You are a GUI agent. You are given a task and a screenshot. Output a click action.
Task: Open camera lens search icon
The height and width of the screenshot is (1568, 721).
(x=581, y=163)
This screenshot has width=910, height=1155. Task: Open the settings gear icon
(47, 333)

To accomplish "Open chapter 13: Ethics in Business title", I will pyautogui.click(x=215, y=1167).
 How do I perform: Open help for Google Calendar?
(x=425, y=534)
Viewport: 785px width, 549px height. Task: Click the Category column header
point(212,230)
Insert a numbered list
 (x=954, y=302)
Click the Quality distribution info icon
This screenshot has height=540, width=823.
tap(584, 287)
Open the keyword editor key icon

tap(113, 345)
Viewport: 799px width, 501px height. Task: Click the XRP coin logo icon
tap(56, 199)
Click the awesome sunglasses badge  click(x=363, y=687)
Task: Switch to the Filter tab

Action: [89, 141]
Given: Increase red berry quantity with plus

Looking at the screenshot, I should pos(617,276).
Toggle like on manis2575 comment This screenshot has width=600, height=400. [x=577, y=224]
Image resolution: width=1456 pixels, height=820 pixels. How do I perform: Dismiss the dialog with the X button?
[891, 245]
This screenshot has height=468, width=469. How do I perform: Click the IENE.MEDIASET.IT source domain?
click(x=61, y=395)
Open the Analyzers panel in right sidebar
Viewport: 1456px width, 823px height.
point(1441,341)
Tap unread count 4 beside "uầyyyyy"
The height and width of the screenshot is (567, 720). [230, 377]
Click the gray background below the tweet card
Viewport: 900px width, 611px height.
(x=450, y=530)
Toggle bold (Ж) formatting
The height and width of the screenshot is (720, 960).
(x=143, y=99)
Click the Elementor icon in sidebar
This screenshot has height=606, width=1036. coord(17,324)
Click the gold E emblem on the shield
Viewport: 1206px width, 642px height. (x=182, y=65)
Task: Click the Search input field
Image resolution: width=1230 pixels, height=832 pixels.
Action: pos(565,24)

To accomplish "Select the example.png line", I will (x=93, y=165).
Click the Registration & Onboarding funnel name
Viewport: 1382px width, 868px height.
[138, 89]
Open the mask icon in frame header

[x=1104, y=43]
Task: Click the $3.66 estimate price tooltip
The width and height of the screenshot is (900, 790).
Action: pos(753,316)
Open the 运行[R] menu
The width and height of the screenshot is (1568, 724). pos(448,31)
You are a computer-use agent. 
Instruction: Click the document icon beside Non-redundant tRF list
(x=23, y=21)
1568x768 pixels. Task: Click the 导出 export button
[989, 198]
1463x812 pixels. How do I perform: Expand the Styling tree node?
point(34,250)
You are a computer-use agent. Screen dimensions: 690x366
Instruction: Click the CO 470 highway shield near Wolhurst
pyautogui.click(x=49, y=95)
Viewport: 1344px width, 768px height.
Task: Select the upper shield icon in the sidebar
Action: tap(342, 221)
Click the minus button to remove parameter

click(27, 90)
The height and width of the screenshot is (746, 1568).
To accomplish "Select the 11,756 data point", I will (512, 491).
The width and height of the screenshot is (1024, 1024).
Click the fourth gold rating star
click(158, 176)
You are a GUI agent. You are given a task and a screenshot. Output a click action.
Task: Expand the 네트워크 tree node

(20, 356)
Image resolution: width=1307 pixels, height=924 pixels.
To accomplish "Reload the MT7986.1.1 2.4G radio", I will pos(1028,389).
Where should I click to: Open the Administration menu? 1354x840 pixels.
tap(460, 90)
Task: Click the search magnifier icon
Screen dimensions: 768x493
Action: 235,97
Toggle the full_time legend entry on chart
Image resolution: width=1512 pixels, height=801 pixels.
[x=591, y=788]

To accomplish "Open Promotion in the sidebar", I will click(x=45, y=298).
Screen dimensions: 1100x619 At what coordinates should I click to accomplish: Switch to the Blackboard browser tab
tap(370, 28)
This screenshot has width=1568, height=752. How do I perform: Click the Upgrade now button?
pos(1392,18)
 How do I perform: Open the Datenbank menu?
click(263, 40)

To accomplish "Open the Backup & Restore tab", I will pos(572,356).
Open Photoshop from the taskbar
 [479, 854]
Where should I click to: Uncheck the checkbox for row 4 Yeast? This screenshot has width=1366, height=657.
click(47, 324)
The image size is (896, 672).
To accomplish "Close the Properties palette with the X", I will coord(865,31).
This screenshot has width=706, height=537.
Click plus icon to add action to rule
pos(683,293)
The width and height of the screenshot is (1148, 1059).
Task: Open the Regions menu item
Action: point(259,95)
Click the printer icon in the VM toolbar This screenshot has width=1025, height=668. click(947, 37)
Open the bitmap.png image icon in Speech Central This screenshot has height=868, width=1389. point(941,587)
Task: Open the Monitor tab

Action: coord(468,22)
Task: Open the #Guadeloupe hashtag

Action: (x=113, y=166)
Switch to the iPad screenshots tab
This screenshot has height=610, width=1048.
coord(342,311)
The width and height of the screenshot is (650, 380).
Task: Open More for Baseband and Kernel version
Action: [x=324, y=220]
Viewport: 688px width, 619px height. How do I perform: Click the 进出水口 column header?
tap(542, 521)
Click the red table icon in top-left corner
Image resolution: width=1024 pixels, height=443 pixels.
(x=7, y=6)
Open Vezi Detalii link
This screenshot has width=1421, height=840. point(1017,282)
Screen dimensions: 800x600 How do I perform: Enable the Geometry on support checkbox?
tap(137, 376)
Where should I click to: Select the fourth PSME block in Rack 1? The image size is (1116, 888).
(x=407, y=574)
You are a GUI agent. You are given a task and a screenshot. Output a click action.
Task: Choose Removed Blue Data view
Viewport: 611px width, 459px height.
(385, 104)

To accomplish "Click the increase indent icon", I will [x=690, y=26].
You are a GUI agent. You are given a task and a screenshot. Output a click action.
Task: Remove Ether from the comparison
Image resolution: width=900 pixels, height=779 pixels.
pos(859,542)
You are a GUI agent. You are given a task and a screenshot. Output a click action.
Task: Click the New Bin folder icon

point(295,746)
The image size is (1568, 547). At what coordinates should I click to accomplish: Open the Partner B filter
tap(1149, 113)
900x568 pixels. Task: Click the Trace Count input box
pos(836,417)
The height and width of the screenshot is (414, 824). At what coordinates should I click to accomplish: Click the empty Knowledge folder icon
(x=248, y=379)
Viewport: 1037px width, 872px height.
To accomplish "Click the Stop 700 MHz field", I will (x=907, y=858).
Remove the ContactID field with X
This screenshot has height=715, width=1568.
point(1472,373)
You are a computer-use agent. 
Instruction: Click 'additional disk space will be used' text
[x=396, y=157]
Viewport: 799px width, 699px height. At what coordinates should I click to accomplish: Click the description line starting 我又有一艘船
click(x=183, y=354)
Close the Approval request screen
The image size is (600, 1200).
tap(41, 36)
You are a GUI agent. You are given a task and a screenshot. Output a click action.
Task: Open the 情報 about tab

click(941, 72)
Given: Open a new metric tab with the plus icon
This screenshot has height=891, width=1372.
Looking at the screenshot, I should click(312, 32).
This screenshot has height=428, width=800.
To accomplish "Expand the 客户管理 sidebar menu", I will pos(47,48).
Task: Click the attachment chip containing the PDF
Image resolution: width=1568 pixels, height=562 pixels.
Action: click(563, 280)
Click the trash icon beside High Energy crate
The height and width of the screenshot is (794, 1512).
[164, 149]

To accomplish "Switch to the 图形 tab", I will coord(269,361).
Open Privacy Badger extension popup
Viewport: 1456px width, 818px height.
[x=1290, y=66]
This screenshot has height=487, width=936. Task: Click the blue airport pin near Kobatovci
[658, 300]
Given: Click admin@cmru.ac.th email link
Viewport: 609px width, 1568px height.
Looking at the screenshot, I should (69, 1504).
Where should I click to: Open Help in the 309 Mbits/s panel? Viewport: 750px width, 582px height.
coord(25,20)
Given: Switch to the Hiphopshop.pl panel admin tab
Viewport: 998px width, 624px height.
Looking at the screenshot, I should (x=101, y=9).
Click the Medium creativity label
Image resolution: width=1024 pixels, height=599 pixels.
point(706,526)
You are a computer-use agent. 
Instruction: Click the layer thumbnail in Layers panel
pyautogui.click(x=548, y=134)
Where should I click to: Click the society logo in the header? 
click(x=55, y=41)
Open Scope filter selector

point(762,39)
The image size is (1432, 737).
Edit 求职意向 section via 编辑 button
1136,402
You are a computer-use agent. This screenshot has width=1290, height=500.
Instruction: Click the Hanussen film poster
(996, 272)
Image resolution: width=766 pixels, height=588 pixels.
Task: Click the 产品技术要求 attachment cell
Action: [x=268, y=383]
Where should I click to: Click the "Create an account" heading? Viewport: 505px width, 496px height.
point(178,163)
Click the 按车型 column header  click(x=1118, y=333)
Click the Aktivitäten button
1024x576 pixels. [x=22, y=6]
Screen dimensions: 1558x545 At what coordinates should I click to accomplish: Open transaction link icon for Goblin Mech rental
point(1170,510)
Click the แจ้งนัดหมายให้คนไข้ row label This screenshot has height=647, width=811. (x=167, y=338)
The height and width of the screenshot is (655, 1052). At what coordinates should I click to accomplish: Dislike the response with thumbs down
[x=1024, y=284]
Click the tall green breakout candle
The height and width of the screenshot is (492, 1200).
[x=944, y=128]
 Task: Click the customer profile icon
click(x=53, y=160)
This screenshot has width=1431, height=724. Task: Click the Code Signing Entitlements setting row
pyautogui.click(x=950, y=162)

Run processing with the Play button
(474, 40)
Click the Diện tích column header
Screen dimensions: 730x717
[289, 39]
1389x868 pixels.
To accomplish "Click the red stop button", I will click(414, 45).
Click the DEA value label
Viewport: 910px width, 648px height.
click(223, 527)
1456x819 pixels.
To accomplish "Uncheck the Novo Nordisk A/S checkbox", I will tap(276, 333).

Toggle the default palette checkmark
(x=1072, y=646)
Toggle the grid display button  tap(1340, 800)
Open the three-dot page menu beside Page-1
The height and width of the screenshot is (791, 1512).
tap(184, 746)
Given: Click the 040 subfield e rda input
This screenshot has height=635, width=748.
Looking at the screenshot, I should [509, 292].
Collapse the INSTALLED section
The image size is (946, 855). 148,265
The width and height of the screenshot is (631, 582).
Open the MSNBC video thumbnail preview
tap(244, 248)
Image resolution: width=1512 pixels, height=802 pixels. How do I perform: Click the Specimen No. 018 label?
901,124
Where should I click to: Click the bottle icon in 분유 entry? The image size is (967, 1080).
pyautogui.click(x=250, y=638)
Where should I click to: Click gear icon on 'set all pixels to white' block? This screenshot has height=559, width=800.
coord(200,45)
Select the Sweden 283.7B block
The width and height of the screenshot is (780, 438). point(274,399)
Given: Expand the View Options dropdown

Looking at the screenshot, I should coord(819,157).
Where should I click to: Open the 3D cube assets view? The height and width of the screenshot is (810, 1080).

**Exercise details:**
Please write out the lines starting with the line containing "Task: Switch to the Filter tab" and going on through the line containing "point(1441,341)", reproducing each one exactly.

**Response:**
Task: Switch to the Filter tab

Action: [89, 141]
Given: Increase red berry quantity with plus

Looking at the screenshot, I should pos(617,276).
Toggle like on manis2575 comment This screenshot has width=600, height=400. [x=577, y=224]
Image resolution: width=1456 pixels, height=820 pixels. How do I perform: Dismiss the dialog with the X button?
[891, 245]
This screenshot has height=468, width=469. How do I perform: Click the IENE.MEDIASET.IT source domain?
click(x=61, y=395)
Open the Analyzers panel in right sidebar
Viewport: 1456px width, 823px height.
point(1441,341)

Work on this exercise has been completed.